La celebre foto di suo padre che marcia accanto al reverendo King, ha ricordato, “ha significato così tanto per tante persone”, incluso il presidente Obama. Ma soprattutto, afferma la professoressa in un lungo e toccante intervento su Jta, “il film rappresenta la marcia come molti la vedono oggi, come un mero atto di protesta politica”. “Ma per mio padre Abraham Joshua Heschel e per molti partecipanti fu al tempo stesso un atto di protesta politica e un momento profondamente religioso: un incontro straordinario di suore, preti, rabbini, neri e bianchi e di posizioni politiche da tutti gli Stati Uniti. Forse atto di celebrazione del successo del movimento per i diritti civili, più che protesta politica, Selma mostrò che il movimento aveva guadagnato la coscienza dell’America”.
“Grazie al credo religioso e alle convinzioni politiche del reverendo Martin Luther King Jr. – continua – si formarono alleanze, si superarono differenze religiose e si articolarono visioni che intrecciarono obiettivi politici e religiosi. Mio padre sentì che a Selma era tornata in vita la tradizione profetica dell’ebraismo.

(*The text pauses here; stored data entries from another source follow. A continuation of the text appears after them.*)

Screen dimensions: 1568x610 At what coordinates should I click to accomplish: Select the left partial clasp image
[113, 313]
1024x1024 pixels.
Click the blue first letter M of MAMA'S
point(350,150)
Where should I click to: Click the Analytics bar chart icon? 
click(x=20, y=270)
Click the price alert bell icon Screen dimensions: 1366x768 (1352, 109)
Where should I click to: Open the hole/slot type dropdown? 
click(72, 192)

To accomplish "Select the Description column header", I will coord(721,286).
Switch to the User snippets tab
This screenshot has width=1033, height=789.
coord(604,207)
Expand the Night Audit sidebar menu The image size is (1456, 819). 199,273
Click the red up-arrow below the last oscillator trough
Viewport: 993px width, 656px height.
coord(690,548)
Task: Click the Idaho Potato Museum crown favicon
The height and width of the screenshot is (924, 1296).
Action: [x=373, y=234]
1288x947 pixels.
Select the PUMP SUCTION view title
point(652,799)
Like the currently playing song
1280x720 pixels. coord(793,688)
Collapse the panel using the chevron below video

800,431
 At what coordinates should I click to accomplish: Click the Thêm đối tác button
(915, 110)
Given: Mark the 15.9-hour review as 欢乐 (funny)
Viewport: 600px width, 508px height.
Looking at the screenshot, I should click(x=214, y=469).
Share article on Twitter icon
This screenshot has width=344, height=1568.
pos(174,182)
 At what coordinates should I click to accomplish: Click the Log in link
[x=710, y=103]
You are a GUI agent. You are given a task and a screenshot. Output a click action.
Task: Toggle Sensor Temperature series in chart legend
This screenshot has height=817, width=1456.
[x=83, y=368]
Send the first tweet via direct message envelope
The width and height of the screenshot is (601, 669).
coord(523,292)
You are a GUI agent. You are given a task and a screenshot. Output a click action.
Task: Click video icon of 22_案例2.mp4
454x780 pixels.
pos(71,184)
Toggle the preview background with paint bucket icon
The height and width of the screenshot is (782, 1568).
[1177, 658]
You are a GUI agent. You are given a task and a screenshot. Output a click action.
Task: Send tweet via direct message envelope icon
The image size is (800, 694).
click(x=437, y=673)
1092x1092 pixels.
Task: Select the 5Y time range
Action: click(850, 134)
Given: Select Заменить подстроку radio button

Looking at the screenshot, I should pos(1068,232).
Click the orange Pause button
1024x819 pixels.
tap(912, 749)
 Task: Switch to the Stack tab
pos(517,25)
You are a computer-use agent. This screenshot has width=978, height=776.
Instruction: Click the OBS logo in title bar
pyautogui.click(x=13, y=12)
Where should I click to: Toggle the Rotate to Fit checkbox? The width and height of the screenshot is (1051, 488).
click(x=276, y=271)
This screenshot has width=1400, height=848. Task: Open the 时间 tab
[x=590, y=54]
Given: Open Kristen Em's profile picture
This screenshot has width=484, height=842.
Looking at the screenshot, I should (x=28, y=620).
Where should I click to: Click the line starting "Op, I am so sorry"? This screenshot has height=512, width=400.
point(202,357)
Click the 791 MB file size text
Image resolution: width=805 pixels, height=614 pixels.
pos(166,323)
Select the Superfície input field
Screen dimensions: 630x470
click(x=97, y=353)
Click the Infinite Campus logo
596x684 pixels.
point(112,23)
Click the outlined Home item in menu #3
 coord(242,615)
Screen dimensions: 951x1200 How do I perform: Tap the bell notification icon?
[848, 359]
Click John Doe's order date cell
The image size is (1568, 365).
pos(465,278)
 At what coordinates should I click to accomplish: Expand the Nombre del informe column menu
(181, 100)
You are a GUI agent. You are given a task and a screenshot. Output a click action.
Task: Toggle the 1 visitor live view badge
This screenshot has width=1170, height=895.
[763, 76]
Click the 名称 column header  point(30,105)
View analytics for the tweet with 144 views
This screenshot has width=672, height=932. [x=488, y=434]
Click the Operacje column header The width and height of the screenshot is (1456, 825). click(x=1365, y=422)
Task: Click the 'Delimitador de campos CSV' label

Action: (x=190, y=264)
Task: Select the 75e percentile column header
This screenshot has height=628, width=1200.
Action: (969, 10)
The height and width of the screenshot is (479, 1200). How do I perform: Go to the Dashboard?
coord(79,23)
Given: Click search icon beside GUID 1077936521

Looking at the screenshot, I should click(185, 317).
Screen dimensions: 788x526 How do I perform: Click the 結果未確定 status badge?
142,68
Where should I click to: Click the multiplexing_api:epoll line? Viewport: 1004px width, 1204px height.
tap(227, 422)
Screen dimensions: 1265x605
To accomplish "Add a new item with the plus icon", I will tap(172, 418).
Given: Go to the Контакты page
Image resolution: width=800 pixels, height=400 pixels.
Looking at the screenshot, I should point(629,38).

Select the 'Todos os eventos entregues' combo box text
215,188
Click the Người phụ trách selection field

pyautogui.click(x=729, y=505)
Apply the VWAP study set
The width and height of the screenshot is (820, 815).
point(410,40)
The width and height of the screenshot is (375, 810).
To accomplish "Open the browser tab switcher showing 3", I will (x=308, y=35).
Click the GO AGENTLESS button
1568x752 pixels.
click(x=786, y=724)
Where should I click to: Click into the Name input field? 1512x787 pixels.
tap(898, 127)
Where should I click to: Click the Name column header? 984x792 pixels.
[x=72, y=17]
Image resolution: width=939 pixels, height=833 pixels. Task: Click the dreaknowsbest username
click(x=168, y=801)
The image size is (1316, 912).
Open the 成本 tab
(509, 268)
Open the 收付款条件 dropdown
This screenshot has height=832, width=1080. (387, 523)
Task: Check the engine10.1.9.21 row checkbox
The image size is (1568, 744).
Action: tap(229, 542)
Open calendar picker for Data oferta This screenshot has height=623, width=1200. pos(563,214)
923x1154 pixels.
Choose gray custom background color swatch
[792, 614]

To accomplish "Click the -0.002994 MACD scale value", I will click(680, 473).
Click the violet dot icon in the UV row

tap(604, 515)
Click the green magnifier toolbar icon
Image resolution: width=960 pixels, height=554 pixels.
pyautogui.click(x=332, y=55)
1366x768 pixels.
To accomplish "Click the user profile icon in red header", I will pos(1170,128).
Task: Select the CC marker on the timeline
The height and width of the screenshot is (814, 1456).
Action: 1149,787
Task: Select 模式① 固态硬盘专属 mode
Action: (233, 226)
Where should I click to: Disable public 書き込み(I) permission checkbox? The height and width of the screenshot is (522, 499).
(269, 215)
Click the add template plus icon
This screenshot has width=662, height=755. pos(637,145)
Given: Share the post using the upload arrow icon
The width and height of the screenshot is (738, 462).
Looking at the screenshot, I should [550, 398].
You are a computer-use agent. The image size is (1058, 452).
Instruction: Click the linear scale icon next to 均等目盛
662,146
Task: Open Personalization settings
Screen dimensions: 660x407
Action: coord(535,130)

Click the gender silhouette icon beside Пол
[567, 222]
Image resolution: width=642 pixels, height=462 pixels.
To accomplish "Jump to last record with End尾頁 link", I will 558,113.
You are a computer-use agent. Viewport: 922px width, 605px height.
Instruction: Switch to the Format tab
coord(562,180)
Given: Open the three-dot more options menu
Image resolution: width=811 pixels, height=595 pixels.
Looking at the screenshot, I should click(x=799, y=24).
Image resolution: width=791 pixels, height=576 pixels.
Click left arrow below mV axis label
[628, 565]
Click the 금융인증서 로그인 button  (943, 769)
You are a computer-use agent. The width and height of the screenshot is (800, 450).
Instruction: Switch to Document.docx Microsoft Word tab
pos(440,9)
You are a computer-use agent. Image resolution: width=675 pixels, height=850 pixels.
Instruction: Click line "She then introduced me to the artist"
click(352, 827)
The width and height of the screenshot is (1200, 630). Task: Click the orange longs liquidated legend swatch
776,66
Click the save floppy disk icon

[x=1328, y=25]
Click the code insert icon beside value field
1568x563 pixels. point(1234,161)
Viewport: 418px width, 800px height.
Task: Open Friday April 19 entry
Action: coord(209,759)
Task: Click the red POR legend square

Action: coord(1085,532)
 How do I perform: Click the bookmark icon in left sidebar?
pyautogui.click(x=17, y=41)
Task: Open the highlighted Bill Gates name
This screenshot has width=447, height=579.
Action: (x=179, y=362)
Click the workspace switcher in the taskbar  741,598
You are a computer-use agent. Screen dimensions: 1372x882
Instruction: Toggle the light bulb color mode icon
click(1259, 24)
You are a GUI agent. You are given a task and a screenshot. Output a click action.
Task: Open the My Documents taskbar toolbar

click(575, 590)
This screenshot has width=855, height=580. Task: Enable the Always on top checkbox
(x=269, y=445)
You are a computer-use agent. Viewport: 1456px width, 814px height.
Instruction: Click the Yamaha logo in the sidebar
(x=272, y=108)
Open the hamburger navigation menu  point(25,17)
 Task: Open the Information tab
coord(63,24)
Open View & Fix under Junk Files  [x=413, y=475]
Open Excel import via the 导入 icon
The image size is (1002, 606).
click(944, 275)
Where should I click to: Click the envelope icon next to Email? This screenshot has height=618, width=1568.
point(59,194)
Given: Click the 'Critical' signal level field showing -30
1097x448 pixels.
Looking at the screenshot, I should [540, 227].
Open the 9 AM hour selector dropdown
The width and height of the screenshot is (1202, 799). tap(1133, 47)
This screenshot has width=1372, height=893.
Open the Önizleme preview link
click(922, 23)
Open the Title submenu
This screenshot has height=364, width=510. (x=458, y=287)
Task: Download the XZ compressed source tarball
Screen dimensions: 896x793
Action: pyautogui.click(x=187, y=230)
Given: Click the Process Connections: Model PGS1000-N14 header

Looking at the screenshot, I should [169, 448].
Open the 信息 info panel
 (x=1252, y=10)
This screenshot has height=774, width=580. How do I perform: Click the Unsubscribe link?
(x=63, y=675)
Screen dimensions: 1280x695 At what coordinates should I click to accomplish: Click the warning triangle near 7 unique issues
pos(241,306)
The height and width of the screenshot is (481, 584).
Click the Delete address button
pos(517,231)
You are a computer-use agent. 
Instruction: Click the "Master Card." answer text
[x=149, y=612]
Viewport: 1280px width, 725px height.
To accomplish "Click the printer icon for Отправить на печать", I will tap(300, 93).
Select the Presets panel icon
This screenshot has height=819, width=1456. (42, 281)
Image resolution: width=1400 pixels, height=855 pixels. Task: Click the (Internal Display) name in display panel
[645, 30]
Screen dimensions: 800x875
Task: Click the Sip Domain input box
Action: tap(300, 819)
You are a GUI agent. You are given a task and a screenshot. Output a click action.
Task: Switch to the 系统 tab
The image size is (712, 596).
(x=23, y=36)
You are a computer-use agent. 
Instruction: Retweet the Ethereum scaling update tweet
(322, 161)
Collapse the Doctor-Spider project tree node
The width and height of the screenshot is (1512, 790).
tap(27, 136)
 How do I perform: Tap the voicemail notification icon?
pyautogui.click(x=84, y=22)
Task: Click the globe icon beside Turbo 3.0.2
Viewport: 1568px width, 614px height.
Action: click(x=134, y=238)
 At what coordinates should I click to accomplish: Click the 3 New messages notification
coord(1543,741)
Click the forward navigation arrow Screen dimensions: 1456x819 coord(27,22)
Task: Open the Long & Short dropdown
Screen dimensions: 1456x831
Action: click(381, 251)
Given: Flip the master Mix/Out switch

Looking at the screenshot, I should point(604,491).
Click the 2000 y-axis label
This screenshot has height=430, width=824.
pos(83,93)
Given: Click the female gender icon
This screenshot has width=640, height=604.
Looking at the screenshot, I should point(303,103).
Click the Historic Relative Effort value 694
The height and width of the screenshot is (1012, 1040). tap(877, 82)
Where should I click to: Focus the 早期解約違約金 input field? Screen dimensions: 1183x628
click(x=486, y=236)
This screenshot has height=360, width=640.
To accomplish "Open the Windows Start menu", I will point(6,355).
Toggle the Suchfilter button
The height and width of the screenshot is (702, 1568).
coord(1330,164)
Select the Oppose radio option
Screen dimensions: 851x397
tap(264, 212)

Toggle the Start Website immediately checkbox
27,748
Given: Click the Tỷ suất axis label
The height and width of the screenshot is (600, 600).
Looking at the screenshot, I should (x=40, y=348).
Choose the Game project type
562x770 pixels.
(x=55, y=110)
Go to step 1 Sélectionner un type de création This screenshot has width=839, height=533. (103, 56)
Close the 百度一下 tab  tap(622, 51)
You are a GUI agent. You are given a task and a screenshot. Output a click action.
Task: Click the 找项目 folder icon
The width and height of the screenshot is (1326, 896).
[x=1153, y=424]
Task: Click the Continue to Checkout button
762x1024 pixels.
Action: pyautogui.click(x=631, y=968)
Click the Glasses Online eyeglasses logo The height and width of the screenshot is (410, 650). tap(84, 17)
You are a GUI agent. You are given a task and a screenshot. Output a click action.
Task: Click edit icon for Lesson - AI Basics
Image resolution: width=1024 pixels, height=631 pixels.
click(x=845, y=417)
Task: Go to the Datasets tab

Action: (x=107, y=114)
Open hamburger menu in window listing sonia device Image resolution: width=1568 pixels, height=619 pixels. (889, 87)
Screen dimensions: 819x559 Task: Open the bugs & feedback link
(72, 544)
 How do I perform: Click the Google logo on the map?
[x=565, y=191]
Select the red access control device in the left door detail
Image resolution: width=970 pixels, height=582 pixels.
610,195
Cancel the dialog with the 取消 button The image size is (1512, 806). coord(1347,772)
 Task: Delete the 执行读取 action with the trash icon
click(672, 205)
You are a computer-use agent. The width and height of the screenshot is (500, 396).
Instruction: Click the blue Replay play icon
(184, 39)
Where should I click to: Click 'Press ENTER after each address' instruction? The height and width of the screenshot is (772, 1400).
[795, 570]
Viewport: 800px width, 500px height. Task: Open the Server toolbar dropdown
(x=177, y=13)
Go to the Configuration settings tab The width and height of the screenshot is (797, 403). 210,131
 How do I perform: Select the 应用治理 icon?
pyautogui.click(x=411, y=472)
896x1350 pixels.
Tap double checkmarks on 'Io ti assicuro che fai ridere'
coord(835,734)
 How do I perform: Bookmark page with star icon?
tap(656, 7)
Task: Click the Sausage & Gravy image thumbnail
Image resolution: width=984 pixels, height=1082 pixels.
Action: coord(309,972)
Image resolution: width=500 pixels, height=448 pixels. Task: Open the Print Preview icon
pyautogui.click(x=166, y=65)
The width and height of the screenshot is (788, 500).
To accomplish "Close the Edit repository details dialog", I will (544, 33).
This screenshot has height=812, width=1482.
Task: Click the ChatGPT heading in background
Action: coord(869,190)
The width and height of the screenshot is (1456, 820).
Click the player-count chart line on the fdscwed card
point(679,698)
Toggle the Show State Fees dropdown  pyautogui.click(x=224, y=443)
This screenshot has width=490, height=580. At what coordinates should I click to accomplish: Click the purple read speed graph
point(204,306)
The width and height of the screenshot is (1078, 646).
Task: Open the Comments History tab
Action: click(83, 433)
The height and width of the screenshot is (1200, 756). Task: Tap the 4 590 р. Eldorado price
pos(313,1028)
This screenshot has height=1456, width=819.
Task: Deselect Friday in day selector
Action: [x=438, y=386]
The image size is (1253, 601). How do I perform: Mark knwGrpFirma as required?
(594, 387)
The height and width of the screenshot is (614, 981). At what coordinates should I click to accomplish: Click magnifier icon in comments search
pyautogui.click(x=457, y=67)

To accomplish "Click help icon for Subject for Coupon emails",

Raccontò che King gli aveva detto che era il giorno più importante della sua vita e mio padre disse che Selma gli aveva rammentato di quando camminava in Europa con i rabbini Hassidici. Tale era stata l’atmosfera spirituale di quel giorno”.
Quando tornò a casa rav Heschel disse come per tanti di loro “la marcia da Selma da Montgomery era stata di protesta e di preghiera. Le gambe non sono labbra e camminare non è inginocchiarsi. Eppure le nostre gambe hanno intonato canti. Pur senza parole, la nostra marcia è stata preghiera. Sentivo che le mie gambe stavano pregando”.
La regista Ava DuVernay ha ricordato che il suo lavoro “È arte, è un film. Non sono una storica. Non sono una documentarista”. Ma Susanna Heschel ritiene che la libertà artistica abbia un limite (“Se si ambienta un film negli anni Sessanta e si mostra come i neri apprezzavano la segregazione negli Stati del Sud, non ci si può limitare a dire che è un film e non un documentario”).
Qualcuno ritiene che la polemica è andata troppo in là e ha contestato una visione troppo stereotipata degli ebrei americani come tutti schierati in favore dei diritti civili. Si è ricordato che, soprattutto al Sud, la realtà fu ben più frastagliata, e si è rivendicato il diritto degli afroamericani alla costruzione di un’autonoma narrativa identitaria. Tutto vero, tutto giusto. Chissà però che effetto poteva fare, a milioni di spettatori, rivedere sullo schermo quella straordinaria alleanza in marcia nella sperduta Selma.